Selain mengapresiasi peran serta media, dalam kesempatan ini Tio juga menyampaikan di tahun 2024 lalu DKPP menerima 790 aduan dugaan pelanggaran etik penyelenggara pemilu di 38 provinsi di Indonesia. Khusus di Provinsi NTB, DKPP menerima 16 aduan dugaan pelanggaran etik yang dilakukan oleh penyelenggara pemilu baik Bawaslu dan KPU.
“Data yang kami terima tahun 2024 itu ada 16 pengaduan. Aduan ini kami sedang melakukan telaah dan pemeriksaan,” ujar Tio.
Dirincikan 16 aduan dugaan pelanggaran etik penyelenggara pemilu itu di antaranya di Lombok Tengah 4 pengaduan, Lombok Timur 4 pengaduan, Lombok Utara 3 pengaduan, Dompu 3 pengaduan, Lombok Barat 1 pengaduan, dan Sumbawa 1 pengaduan.
“Tahun 2025 ini ada dua pengaduan masuk. Satu pengaduan di Kabupaten Bima dan satu pengaduan di Kota Bima,” ujar Tio.
Ketua Komisi Pemilihan Umum Daerah Provinsi Nusa Tenggara Barat Muhammad Khuwailid mengatakan ada dua objek etik yang bisa dilaporkan kepada penyelenggara pemilu.

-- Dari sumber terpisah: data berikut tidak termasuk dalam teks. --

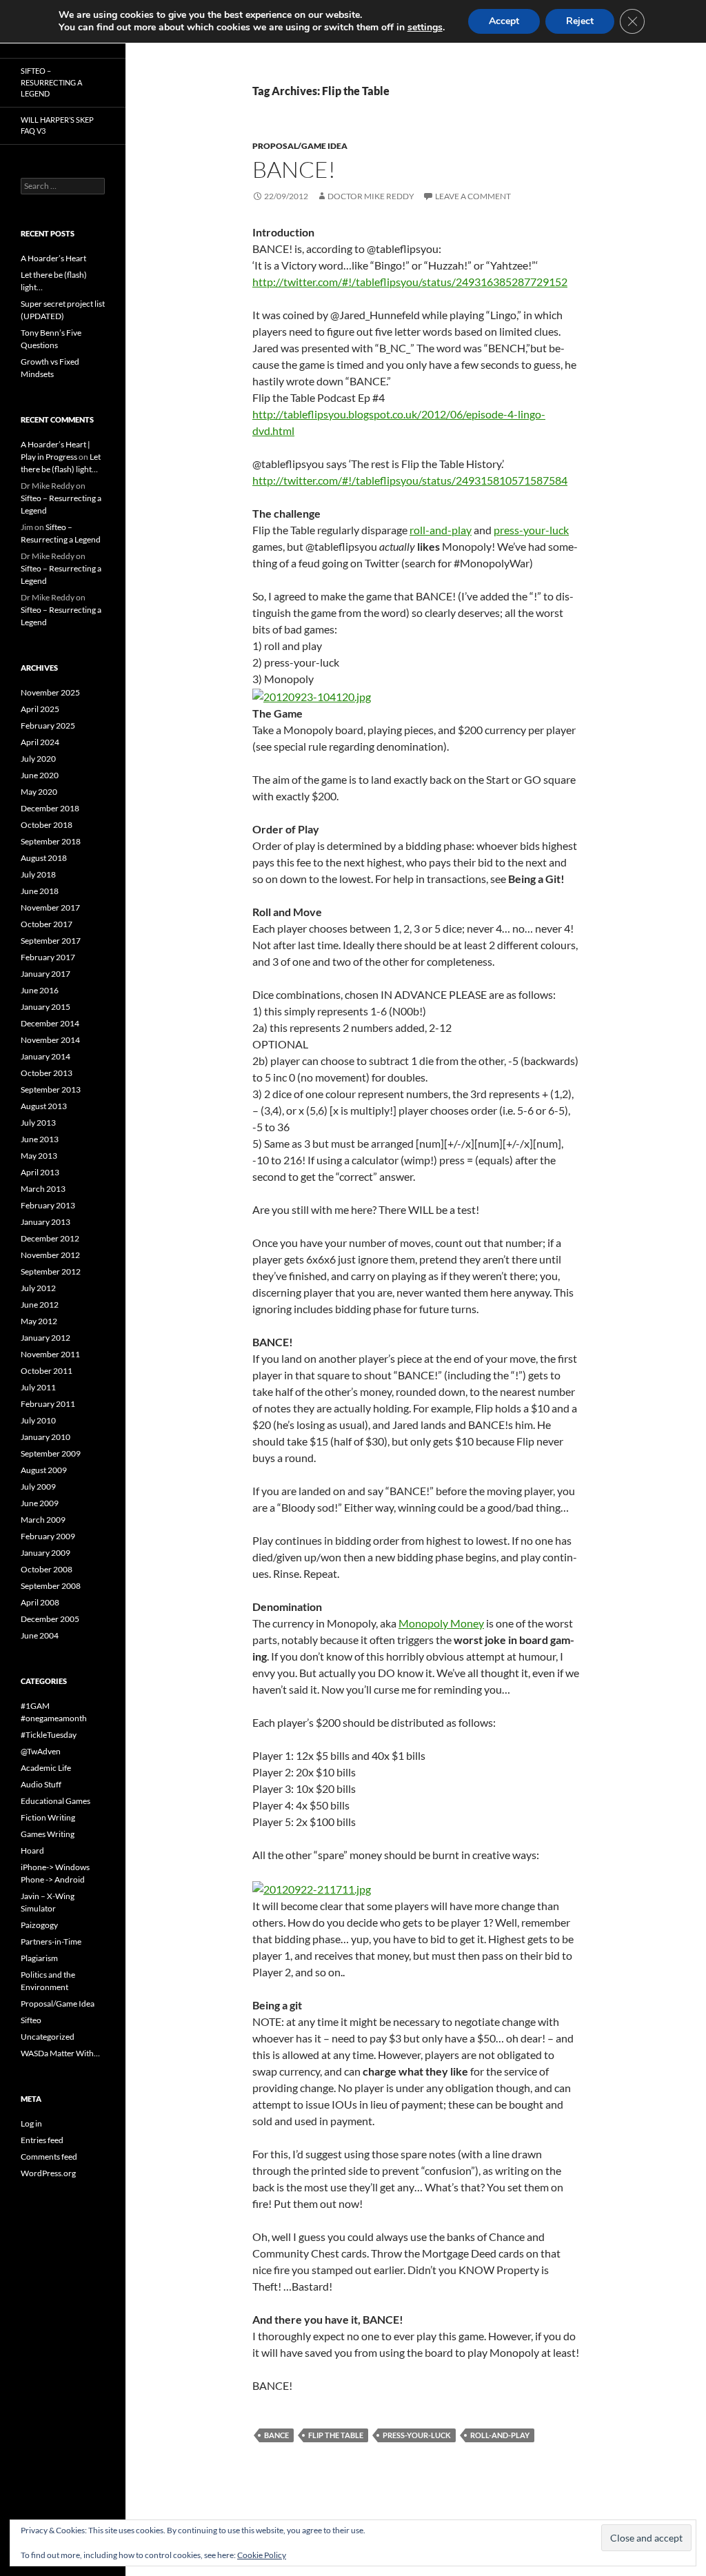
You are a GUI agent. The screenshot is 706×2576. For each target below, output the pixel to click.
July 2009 (38, 1486)
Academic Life (46, 1768)
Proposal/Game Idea (299, 146)
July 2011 (38, 1387)
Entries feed (42, 2140)
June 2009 (40, 1503)
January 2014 (45, 1056)
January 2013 (45, 1222)
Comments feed (49, 2156)
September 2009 (51, 1453)
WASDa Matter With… (60, 2053)
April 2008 (40, 1602)
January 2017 (45, 973)
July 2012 (38, 1288)
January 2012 (45, 1337)
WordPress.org (48, 2173)
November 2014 (50, 1040)
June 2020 (40, 775)
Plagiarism (39, 1958)
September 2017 (51, 940)
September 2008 (51, 1586)
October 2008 (46, 1569)
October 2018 (46, 825)
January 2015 (45, 1007)
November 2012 (50, 1255)
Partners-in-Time (51, 1941)
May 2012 (39, 1321)
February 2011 (48, 1404)
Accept (504, 21)
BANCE (276, 2435)
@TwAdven (41, 1751)
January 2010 (45, 1437)
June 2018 (40, 891)
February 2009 (48, 1536)
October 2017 (46, 924)
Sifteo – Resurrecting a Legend (51, 82)
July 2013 (38, 1122)
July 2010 (38, 1420)
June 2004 (40, 1635)
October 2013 (46, 1073)
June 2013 (40, 1139)
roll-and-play (441, 529)
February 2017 (48, 957)
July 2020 (38, 758)
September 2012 (51, 1271)
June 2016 (40, 990)
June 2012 (40, 1304)
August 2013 (44, 1106)
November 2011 (50, 1354)
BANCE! (294, 169)
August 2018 (44, 858)
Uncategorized (47, 2036)
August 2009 (44, 1470)
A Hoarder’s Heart (53, 258)
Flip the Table (335, 2435)
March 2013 (43, 1189)
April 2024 (40, 742)
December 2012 (50, 1238)
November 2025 (50, 692)
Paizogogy (39, 1925)
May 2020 (39, 792)
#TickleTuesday (49, 1735)
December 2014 (50, 1023)
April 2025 (40, 709)
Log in (31, 2123)
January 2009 (45, 1553)
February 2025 (48, 725)
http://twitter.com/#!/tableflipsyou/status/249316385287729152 (409, 281)
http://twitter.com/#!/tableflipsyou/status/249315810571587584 (409, 480)
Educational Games (55, 1801)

Dalam kode perilaku kata Khuwailid penyelenggara pemilu dilarang melakukan by omission atau penyelenggara tidak melakukan sesuatu yang seharusnya dilakukan. Kedua penyelenggara dilarang melakukan by comission penyelenggara melakukan sesuatu tindakan secara langsung yang terhadap sesuatu tidak dilakukan.
“Dari bisa jadi penyelenggara itu tidak melakukan sesuatu. Misalnya pasal 135 A dalam UU pemilu Bawaslu memiliki kewenangan memutus pelanggaran administrasi yang bersifat terstruktural, sistematis dan massif.
“Contoh kemarin Bawaslu memberikan imbauan soal tahapan mutakhir data pemilih. Itu kita maknai sebagai langkah pencegahan. Jadi itu yang harus ditindaklanjuti oleh penyelenggara pemilu dalam hal ini KPU,” ujarnya.
Ketua Badan Pengawas Pemilu NTB Itratip menjelaskan bahwa pihaknya telah melakukan kepatuhan etik selama melakukan pengawasan pemilu. Dalam indeks Pertahun Etik Penyelenggara tahun 2024, NTB masuk 7 besar dari 38 provinsi di Indonesia.
Angka itu muncul karena, Bawaslu aktif melakukan kerja-kerja pengawasan pemilu dengan melibatkan insan media selama tahapan Pileg, Pilpres dan Pilkada serentak tahun 2024 di NTB.
“Indeks keterbukaan kita yang dikeluarkan oleh DKPP itu capai 87,73 persen. Kita masuk dalam penyelenggara sangat patuh,” ujarnya.
Ada pun indeks Keterbukaan Informasi berdasarkan Survei Persepsi tahun 2024, penyelenggara dan pengawasan pemilu di NTB berada di angka 80 persen.
“Artinya selama ada laporan kami selalu memberikan informasi perkembangan ke tengah publik. Sebisa mungkin kami dapat memberi informasi itu melalui media,” tandas Itratip.